- Narpa Bhumi Rural Municipality Location in Nepal
- Coordinates: 28°41′57″N 84°15′22″E﻿ / ﻿28.699028°N 84.255998°E
- Country: Nepal
- Province: Gandaki
- District: Manang District

Government
- • Chairman: Konjo Tshering Lama (NC)

Area
- • Total: 837.5 km^{2} (323.4 sq mi)

Population
- • Total: 538
- • Density: 0.642/km^{2} (1.66/sq mi)
- Time zone: UTC+5:45 (Nepal Time)
- Website: http://narpabhumimun.gov.np/

= Narpa Bhumi Rural Municipality =

Narpa Bhumi Rural Municipality (Narpa Bhumi Gaupalika) (नार्पा भुमी गाउँपालिका) is a Gaunpalika in Manang District in Gandaki Province of Nepal.
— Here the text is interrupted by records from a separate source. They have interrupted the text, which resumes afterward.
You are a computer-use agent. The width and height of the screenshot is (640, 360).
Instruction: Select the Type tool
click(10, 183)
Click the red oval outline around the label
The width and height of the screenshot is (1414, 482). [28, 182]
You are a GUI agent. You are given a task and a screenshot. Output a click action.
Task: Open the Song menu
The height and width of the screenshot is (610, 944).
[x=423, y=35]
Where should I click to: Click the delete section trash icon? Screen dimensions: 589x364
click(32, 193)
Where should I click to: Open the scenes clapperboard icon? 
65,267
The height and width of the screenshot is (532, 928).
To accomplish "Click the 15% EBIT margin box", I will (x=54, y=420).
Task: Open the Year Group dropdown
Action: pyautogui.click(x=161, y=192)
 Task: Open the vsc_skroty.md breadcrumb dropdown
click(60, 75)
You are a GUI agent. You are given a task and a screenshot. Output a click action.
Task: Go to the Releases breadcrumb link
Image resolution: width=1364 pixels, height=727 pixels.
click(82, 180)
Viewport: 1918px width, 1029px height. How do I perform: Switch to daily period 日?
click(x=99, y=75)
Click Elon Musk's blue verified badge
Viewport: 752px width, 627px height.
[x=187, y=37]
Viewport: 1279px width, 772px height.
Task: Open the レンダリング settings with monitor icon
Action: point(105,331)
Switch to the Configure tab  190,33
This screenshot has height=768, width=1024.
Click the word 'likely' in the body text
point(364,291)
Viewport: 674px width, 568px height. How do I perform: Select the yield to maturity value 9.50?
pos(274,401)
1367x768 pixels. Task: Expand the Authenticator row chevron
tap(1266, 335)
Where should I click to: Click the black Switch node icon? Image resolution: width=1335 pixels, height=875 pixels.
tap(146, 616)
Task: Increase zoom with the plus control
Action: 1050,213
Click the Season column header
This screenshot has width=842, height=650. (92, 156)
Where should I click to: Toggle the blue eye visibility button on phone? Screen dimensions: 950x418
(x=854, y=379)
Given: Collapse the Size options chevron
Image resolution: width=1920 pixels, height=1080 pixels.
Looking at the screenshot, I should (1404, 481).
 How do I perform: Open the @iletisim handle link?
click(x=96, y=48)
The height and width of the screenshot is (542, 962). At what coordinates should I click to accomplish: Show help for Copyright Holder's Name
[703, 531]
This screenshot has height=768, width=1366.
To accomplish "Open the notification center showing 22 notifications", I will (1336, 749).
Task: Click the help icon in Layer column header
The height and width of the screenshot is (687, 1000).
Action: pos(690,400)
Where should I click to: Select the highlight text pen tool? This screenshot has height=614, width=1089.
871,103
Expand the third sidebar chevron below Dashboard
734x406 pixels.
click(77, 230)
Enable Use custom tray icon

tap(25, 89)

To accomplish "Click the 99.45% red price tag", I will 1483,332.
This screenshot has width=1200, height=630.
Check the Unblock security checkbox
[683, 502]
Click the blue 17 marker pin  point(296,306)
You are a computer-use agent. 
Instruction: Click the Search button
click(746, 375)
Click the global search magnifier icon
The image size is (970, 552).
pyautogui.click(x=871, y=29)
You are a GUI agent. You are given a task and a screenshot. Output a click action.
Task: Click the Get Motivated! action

It administers the villages in Nar Phu Valley, such as Nar, Phu, Kyang, Chyakhu and Meta. On 12 March 2017, the government of Nepal implemented a new local administrative structure, in which VDCs have been replaced with municipal and Village Councils. Narpa Bhumi is one of these 753 local units. Its population is 538.